• [TASK BRIEF] When the word "radio" shows up in a line of the data below, copy that whole line.

##### EXERCISE INPUTS #####

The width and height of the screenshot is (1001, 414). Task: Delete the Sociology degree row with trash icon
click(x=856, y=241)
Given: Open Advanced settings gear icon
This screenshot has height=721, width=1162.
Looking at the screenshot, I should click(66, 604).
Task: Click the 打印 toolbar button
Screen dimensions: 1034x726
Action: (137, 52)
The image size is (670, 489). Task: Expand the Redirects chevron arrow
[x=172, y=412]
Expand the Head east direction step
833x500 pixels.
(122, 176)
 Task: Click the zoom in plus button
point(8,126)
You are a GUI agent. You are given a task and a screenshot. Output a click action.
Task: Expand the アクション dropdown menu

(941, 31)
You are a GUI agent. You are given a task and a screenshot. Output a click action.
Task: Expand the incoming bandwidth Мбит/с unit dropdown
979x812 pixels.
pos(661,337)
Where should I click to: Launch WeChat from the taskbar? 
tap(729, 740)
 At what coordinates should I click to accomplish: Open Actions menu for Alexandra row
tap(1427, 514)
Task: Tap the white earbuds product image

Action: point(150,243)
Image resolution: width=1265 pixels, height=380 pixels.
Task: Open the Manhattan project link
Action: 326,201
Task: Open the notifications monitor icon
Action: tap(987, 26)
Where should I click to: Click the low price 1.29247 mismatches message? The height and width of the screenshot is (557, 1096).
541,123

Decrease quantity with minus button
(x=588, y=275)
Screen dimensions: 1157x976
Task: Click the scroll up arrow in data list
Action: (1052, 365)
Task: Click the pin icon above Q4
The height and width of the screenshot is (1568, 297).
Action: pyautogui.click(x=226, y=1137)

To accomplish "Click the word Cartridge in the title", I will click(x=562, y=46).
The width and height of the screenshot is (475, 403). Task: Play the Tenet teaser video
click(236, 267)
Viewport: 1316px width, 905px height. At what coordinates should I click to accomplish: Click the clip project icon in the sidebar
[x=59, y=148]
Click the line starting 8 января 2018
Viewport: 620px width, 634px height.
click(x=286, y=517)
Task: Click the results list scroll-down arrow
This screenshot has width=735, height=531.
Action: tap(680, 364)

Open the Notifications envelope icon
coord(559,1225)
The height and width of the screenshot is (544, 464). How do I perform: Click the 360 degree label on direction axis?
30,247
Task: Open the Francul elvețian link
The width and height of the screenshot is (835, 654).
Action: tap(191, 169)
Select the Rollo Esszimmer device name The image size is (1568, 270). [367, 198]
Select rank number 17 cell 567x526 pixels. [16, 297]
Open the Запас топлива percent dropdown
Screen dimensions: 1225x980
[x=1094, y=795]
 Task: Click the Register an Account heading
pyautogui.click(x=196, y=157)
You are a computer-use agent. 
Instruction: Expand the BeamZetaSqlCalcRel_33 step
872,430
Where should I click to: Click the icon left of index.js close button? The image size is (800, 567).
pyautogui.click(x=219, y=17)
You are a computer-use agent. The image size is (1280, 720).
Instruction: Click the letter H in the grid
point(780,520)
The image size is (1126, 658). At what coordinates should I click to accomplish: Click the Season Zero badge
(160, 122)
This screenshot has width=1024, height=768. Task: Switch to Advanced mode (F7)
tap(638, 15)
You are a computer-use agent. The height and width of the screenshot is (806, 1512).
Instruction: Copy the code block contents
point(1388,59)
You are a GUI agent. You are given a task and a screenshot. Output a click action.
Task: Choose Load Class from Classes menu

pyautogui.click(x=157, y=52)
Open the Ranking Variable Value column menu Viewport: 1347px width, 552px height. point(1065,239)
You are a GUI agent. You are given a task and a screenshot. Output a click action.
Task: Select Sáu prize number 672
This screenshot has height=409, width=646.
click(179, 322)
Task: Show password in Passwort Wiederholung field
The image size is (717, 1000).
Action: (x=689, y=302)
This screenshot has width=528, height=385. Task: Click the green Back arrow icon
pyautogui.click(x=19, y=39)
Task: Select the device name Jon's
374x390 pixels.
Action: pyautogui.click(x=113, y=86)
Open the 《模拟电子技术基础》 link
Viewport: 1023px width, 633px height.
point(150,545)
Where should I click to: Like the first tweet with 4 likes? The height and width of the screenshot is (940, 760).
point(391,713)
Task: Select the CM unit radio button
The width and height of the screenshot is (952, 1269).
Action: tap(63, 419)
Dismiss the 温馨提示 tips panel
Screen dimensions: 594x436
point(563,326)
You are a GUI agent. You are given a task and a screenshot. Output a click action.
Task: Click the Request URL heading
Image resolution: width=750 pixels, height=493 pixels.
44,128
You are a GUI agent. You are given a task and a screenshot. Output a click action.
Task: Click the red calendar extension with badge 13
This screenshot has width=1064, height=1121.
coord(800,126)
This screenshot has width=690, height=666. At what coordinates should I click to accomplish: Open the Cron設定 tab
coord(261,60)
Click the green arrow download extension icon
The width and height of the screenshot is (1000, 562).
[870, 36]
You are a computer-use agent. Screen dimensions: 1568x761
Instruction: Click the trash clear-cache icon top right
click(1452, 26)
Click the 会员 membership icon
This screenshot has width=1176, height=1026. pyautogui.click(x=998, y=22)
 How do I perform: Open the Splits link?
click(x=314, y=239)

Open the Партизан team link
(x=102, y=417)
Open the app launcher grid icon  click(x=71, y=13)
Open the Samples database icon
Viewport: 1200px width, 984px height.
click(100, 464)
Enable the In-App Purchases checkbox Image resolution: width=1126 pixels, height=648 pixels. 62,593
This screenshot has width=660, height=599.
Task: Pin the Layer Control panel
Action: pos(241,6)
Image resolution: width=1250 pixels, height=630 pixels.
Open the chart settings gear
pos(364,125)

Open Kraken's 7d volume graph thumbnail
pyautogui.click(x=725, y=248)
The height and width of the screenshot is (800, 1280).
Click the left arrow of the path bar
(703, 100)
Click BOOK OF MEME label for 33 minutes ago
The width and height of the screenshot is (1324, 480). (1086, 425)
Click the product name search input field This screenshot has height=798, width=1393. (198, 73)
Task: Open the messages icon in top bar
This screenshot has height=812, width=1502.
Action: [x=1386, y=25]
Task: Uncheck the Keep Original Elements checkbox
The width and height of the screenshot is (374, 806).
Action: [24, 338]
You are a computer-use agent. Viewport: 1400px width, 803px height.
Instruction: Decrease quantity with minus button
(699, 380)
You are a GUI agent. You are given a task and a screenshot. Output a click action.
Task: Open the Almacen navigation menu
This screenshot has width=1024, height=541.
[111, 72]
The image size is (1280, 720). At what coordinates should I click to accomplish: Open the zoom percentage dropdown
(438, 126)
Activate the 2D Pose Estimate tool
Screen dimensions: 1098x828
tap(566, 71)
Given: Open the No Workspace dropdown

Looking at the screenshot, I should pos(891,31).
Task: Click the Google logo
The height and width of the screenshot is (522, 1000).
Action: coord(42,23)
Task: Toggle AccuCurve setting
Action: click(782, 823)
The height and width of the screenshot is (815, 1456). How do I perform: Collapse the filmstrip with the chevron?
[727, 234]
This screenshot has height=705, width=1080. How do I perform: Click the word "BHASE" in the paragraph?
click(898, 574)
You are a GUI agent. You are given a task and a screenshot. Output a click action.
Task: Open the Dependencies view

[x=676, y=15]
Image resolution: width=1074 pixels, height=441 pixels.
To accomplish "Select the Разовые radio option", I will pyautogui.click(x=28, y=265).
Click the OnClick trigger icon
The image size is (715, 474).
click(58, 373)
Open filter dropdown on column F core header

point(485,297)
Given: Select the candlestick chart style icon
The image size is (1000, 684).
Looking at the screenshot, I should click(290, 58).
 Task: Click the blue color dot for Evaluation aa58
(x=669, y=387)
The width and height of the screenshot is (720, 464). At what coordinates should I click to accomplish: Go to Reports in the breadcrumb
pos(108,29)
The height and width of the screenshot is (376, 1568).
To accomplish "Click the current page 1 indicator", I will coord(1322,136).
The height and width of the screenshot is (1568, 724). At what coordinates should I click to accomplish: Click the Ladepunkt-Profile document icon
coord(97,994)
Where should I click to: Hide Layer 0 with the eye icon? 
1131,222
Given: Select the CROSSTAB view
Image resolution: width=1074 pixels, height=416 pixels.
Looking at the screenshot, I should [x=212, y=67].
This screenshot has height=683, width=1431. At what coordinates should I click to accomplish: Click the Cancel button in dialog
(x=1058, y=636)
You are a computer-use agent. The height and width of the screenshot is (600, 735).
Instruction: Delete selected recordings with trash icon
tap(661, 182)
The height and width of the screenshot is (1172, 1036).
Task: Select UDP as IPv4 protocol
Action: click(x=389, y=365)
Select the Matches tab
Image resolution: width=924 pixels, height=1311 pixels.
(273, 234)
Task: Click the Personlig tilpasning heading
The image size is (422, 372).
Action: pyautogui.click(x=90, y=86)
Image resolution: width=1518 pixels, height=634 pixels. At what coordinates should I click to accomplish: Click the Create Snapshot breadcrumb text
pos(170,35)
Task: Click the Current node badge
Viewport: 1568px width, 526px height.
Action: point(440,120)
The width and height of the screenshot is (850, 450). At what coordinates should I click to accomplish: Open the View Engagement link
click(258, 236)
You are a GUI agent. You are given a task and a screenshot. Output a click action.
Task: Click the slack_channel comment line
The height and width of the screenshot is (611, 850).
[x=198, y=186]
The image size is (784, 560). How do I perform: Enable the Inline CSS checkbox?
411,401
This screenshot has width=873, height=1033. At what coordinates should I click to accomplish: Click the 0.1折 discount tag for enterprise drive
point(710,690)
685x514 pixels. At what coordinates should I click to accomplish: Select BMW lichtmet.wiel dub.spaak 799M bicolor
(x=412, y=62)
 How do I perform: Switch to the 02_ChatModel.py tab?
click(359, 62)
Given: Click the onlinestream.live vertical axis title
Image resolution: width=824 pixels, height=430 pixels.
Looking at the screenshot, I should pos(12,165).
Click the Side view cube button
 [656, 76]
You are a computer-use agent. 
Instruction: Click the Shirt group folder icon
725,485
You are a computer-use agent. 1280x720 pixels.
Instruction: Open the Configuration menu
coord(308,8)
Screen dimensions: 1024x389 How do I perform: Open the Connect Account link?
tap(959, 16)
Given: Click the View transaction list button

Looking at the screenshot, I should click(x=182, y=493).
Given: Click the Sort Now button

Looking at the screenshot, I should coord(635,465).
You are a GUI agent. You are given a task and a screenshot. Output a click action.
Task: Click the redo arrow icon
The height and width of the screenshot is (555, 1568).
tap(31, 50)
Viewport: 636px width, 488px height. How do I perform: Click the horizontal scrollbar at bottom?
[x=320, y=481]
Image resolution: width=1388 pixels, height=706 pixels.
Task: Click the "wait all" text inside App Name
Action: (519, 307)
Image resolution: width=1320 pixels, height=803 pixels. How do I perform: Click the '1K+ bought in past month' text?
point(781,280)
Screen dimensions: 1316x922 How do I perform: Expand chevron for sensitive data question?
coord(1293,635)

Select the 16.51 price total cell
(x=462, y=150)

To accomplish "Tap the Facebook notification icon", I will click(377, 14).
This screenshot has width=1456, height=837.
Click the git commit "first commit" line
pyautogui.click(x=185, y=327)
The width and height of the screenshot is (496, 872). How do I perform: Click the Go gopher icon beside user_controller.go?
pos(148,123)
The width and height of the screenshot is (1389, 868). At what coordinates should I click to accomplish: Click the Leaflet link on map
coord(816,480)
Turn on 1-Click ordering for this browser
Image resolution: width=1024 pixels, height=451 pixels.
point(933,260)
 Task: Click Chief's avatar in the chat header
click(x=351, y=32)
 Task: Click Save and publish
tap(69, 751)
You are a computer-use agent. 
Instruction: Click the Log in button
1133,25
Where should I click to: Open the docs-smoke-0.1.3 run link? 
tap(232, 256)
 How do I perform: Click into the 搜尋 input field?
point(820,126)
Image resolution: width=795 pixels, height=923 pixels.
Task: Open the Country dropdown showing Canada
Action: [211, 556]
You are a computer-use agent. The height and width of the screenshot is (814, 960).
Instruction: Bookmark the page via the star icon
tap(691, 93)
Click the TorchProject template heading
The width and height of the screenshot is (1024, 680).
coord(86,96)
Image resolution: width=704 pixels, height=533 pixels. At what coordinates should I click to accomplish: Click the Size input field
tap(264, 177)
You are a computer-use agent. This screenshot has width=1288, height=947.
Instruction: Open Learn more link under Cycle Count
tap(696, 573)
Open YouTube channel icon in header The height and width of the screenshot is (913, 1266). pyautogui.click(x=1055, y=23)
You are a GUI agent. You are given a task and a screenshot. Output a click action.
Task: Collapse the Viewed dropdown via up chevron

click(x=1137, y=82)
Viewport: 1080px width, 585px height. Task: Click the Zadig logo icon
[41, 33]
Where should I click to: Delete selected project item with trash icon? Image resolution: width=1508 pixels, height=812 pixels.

#####

• [SOLVED PROBLEM]
Task: Select the CM unit radio button
To accomplish "Select the Разовые radio option", I will pyautogui.click(x=28, y=265).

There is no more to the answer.